Questa azione, si legge nel testo, è nata con l’obiettivo di aiutare i Paesi a «prevenire e a prepararsi contro qualsiasi agente patogeno delle vie respiratorie, come influenza o coronavirus». Il Pret non è semplicemente un elenco di linee guida, bensì incorpora approcci, strumenti e risorse appresi per affrontare la pandemia di Covid-19, e sviluppate secondo l’approccio one health, ossia preoccupandosi di tutti gli attori interessati: persone, animali ed ecosistemi. Questa iniziativa è il risultato dell’impegno previsto da due risoluzioni dell’OMS adottate rispettivamente nel 2005 e nel 2021 proprio per affrontare emergenze sanitarie.

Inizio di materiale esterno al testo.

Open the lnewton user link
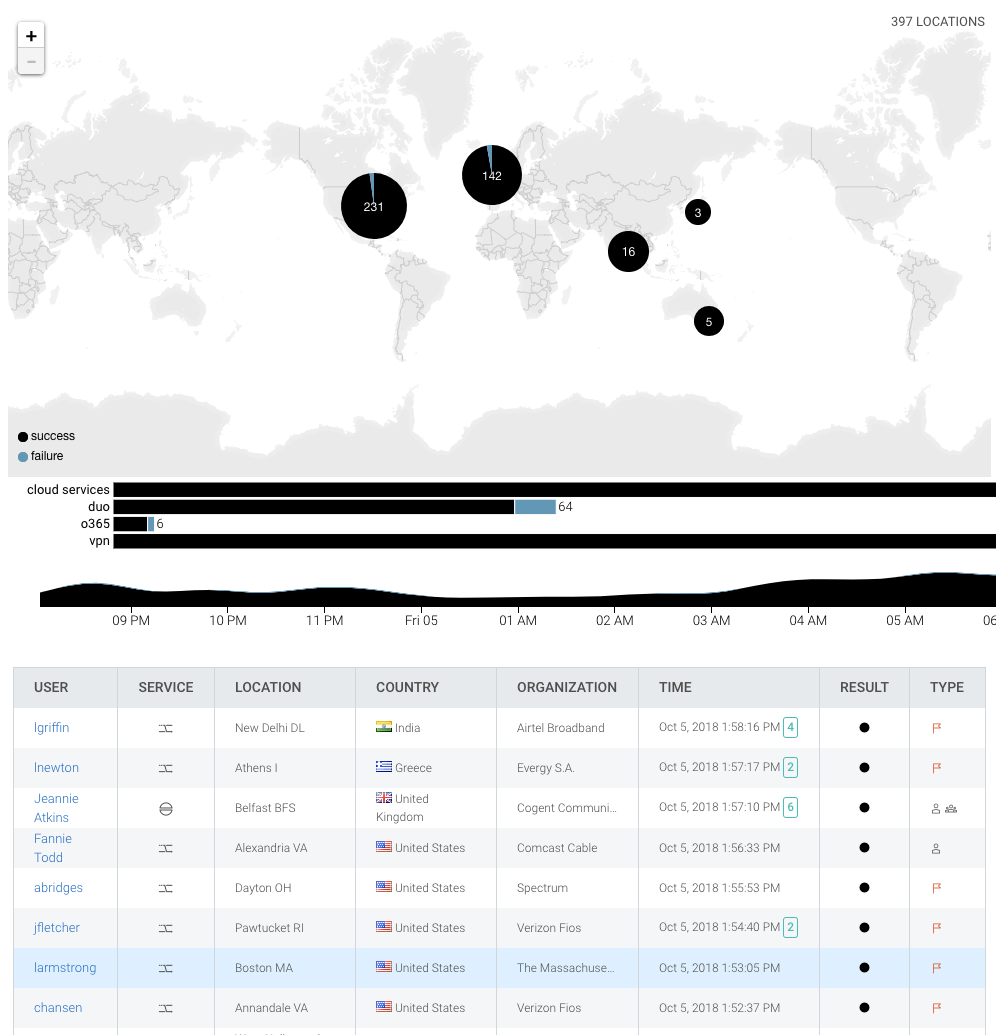 point(56,768)
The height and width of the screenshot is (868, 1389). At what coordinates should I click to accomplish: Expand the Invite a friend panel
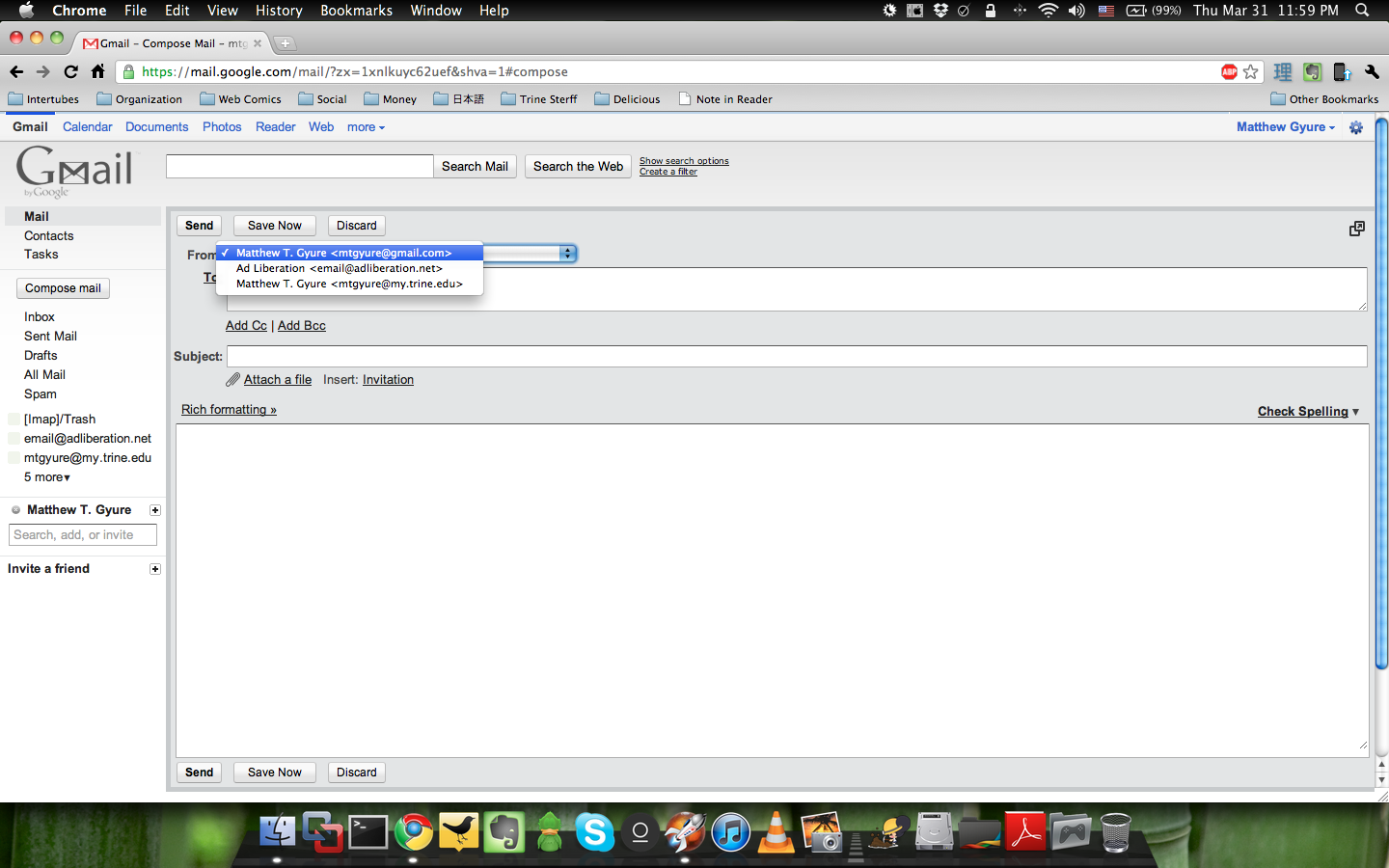tap(154, 569)
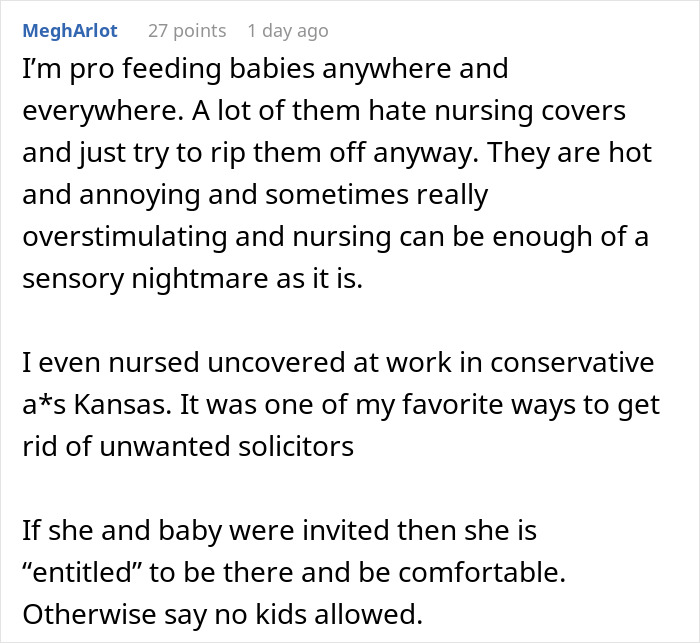The height and width of the screenshot is (643, 700).
Task: Click the last paragraph starting If she
Action: pyautogui.click(x=294, y=572)
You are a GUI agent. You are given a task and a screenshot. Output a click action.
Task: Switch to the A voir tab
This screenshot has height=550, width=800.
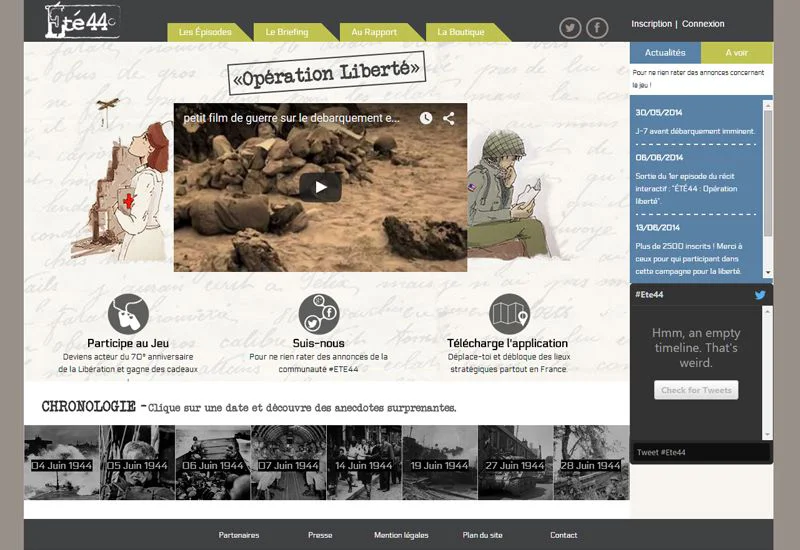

Disinformazione e sorveglianza
Nel Pret non rientra inoltre alcuna azione di stretta sorveglianza per combattere le notizie false da parte dell’OMS, come sostenuto nei contenuti diffusi sui social network analizzati. Un documento che parla di sorveglianza e vigilanza, invece, è il policy brief – un dossier riassuntivo che riporta e spiega le decisioni e le politiche prese dalle istituzioni – intitolato “Strengthening pandemic preparedness planning for respiratory pathogens” (in italiano “Rafforzare la pianificazione della preparazione alle pandemie per i patogeni respiratori”).Pubblicato a luglio 2022, questo documento dell’OMS riporta alcune raccomandazioni e aggiornamenti per gli Stati membri volti al rafforzamento del lavoro di prevenzione alla pandemia respiratoria. In uno di questi punti, infatti, si parla di health intelligence, ossia il processo di monitoraggio delle minacce globali alla salute tramite la raccolta di informazioni in merito grazie a fonti open source e governative. In particolare vengono nominate diverse modalità di raccolta di informazioni, per esempio: sentinel surveillance systems, sistemi di vigilanza medica finalizzati alla prevenzione di malattie che permettono la raccolta di dati tramite il monitoraggio di un campione specifico della popolazione, e il risk communication and community engagement (Rcce), strumento progettato per favorire la comunicazione del rischio e costruire un piano comunicativo efficace per informare la comunità in materia di Covid-19.